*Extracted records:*
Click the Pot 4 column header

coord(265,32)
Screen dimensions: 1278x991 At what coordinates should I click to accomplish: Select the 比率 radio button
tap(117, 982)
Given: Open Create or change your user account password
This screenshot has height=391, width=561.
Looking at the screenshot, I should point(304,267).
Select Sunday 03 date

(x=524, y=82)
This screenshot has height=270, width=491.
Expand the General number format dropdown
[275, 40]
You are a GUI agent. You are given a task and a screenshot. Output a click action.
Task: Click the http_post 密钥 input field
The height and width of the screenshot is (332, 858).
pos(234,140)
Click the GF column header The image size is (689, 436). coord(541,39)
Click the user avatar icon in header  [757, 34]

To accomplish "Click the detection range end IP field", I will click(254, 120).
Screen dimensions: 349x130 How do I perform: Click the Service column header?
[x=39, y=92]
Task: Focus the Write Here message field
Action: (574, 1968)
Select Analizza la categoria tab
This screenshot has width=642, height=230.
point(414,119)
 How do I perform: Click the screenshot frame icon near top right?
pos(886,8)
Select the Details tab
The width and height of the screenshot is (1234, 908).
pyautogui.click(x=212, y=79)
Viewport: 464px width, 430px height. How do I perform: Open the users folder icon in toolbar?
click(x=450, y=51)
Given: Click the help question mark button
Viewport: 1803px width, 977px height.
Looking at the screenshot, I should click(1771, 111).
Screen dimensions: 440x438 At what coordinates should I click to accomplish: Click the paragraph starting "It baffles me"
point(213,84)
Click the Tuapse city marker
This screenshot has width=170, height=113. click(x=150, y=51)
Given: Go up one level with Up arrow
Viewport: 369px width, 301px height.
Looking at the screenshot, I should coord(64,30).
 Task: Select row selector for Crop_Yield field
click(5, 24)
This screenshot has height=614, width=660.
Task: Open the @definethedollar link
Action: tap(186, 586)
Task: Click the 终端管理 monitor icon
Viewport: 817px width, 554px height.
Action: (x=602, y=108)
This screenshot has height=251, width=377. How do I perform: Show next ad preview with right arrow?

*EXERCISE PROMPT:* Filter the data, keeping only the lines that contain "with".

*FINISHED TASK:*
Given: Go up one level with Up arrow
This screenshot has height=251, width=377. How do I perform: Show next ad preview with right arrow?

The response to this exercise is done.